The AALL Archives “collects, arranges, and describes AALL records that represent the history of the AALL and its members. It includes papers of past presidents and association members as well as records and publications of committees, Special Interest Sections, chapters, and regional associations.”
The Arthur J. Small Papers, 1907-1930, “include correspondence relating to the joint committee on a National Legislation Information Service (1916) and to the history of AALL (1928), membership lists (1923), photographs of 1923 annual meeting, announcements of AALL activities, annual meeting programs (1907, 1909-12, 1914, 1916, 1919, 1923-25, 1927-29), and papers read by Small at annual meetings, including 1930 ‘Reflections’ on the history of AALL.”
On December 1, 1980, production was completed on LAWNET COM 1, the initial phase of AALL’s effort to create a unified law library database. It contained 262 microfiche that held 176,533 records from fifty-three participating law libraries.
On March 4, 1981, former AALL President Connie Bolden forwarded “all files I have collected during my term in office, from approximately June 1978 to February 1981, for their inclusion in the archives of the American Association of Law Libraries.” Bolden, who had been president when the AALL Archives deposit agreement became effective on June 24, 1980, was the first past president to deposit his papers in the AALL Archives. As of June of 2008, the Archives contained papers from twenty-seven former presidents.

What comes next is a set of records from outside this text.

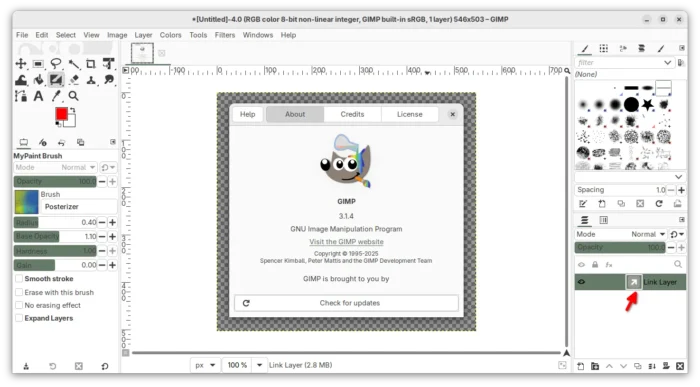Open the Filters menu
The image size is (700, 387).
tap(225, 35)
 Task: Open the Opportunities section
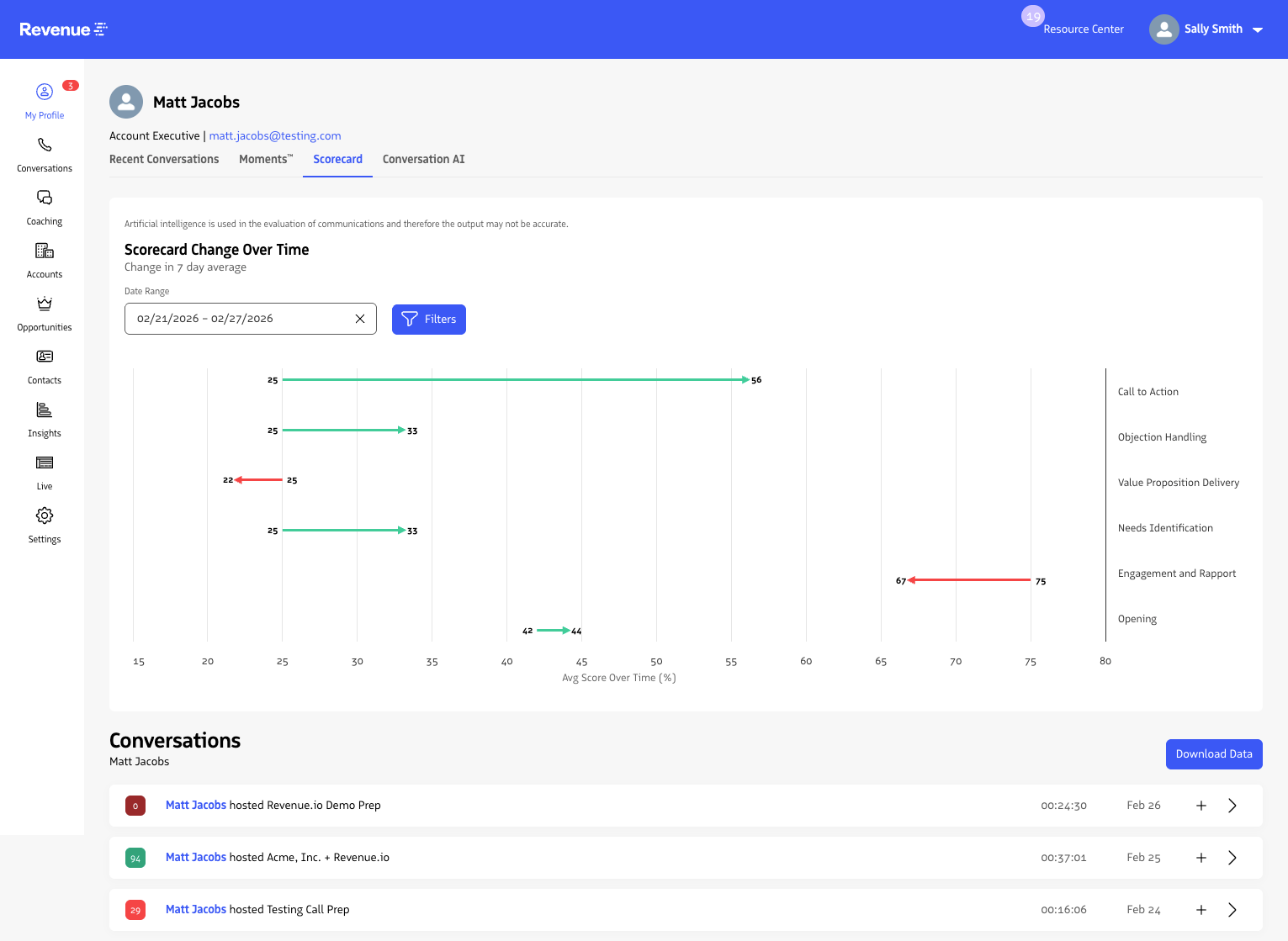pyautogui.click(x=44, y=313)
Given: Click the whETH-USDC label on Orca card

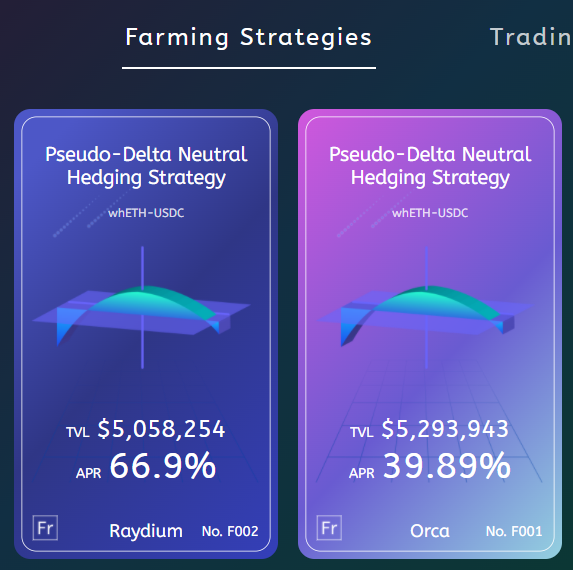Looking at the screenshot, I should (430, 213).
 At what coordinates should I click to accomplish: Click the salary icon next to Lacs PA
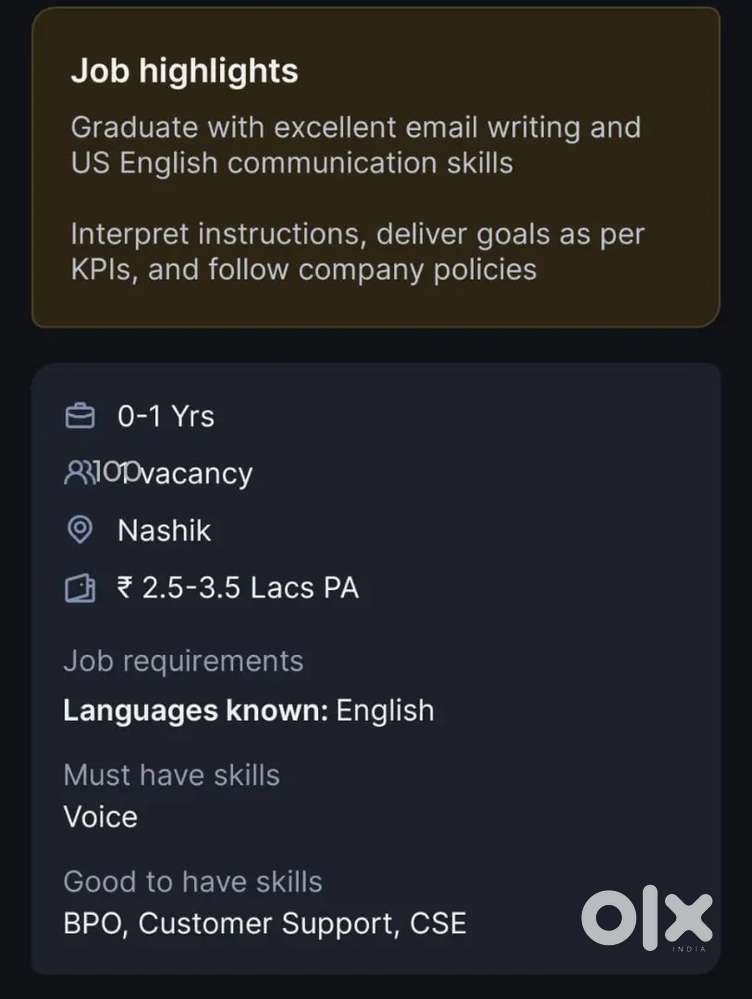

In June of 1981, at the 74th Annual Meeting of the AALL held in Washington, D.C., a Council of Chapter Presidents was formed to coordinate activities among chapters and to facilitate communication between chapters and the national leadership of AALL. That same month, two AALL Special Interest Sections, Contemporary Social Problems and Law Library Service to Institutional Residents, voted to merge. There were more than seventy members of the combined SIS.
On June 29, 1981, the AALL membership voted to give chapter status to two regional associations in the South. These were the Houston Area Law Librarians and the South Florida Association of Law Libraries.
On September 8, 1981 the AALL appointed its first executive director, William H. Jepson. He is not to be confused with the mathematician William “Bill” H. Jepson who is Director of the Urban Simulation Lab at the UCLA Department of Architecture and Urban Design.
On June 14, 1982, AALL members voted to give chapter status to the Dallas Association of Law Libraries, the Law Librarians Association of Wisconsin, and the Law Library Association of Maryland. There are now twenty-three AALL chapters. Two days later, on June 16, 1982, the AALL honored Margaret Moody with a special certificate in recognition of her editorship of the Harvard Annual Legal Bibliography from 1969 to 1981 and her distinguished contribution to law librarianship.
In September of 1982, the proceedings of the 74th Annual Meeting of the AALL held in Washington, D.C. in 1981 were published as Number 17 of the AALL Publications Series with the title, Legal Information for the 1980s.